I have a copy of the entire internet downloaded on a 3.5 floppy disc.

You sure you got it all? It took me two floppies.

#37 jcm 4/28/08 12:51:11 pm 0

OT

Flying Pig Moment!Ex-Pink Floyd Bassist Roger Waters Unleashes School Bus-Sized Pro-Obama Inflated Pig at Coachella.

#38 Kragar (Proud to be Kafir) 4/28/08 12:51:29 pm 0

re: #36 Cartman

You sure you got it all? It took me two floppies.

Got to zip it

#39 shmuli 4/28/08 12:51:54 pm 0

Charles --

Sorry. Will do it right next time.

Did not mean to make more work for you.

Shmuli

#40 Cartman 4/28/08 12:52:58 pm 0

re: #38 Kragar (Proud to be Kafir)

Got to zip it

Sheesh. I knew I forgot something.

#41 zmdavid 4/28/08 12:53:35 pm 0

re: #27 MI DB

I Diggbot

DB - Diggbot?

Michigan Diggbot?

#42 Lawrence Schmerel 4/28/08 12:53:53 pm 0

re: #36 Cartman

I haven't finished downloading littlegreenfootballs.com, yet.

#43 The Other Les 4/28/08 12:54:15 pm 0

re: #31 HelloDare

Kick the bot in the nuts.

Take him to Detroit!

[Link: www.youtube.com...]

#44 CyanSnowHawk 4/28/08 12:54:45 pm 0

re: #42 Lawrence Schmerel

I haven't finished downloading littlegreenfootballs.com, yet.

Does someone keep blocking your robot?

#45 Kragar (Proud to be Kafir) 4/28/08 12:54:50 pm 0

re: #37 jcm

OT

Flying Pig Moment!Ex-Pink Floyd Bassist Roger Waters Unleashes School Bus-Sized Pro-Obama Inflated Pig at Coachella.

Saw this report on it

the swine floated into the night sky. Waters said sadly and comically, "That's my pig."

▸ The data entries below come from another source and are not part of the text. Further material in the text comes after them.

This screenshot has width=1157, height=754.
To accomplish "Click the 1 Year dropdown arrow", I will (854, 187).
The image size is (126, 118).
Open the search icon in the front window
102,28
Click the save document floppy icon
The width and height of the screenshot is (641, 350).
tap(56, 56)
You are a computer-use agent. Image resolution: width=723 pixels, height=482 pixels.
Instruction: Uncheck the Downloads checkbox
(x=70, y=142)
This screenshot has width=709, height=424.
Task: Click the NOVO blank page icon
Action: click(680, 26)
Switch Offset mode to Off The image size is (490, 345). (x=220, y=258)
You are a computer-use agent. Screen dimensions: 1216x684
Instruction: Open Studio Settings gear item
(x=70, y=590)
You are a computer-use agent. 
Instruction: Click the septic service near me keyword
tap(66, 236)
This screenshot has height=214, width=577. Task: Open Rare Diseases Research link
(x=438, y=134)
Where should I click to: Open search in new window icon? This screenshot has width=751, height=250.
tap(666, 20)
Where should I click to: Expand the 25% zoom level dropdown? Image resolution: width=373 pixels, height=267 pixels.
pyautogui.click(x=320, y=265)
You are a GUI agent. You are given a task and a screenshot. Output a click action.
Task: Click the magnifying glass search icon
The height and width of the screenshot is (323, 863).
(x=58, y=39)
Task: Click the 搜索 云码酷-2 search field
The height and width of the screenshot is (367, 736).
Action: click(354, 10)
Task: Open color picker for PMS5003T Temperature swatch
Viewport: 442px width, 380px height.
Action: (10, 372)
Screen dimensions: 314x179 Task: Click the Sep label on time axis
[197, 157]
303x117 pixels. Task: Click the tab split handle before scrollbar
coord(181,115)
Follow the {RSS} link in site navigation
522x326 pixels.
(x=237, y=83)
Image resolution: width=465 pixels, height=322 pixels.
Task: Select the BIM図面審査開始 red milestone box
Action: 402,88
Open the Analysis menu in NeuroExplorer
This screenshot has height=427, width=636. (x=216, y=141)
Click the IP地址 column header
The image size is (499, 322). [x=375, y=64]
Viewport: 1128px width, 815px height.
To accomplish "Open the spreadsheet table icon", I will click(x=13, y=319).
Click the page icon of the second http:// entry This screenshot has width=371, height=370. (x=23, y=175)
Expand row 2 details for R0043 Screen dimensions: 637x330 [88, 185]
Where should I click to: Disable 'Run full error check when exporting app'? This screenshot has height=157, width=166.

Never to be seen again, hopefully BHO pulls the same act

#46 yochanan 4/28/08 12:55:06 pm 0

re: #37 jcm

OT

Flying Pig Moment!Ex-Pink Floyd Bassist Roger Waters Unleashes School Bus-Sized Pro-Obama Inflated Pig at Coachella.

short bus?

#47 Cartman 4/28/08 12:55:09 pm 0

re: #42 Lawrence Schmerel

I haven't finished downloading littlegreenfootballs.com, yet.

Bypass the Tag Storm, and it goes a lot quicker.

;)

#48 Lawrence Schmerel 4/28/08 12:55:39 pm 0

re: #44 CyanSnowHawk

Do you know something that I don't?

#49 Kulhwch 4/28/08 12:55:54 pm 0

re: #20 Charles

Acting a lot like a spam scraper, in fact.

That's what they get for buying their droids from Sand People.

}:)     [ ... so to speak ... ]

#50 taxfreekiller 4/28/08 12:55:54 pm -1

Most likely they want to put up a mirror site and lure lgf posters there
to get the e-mail address of posters here and do not nice things.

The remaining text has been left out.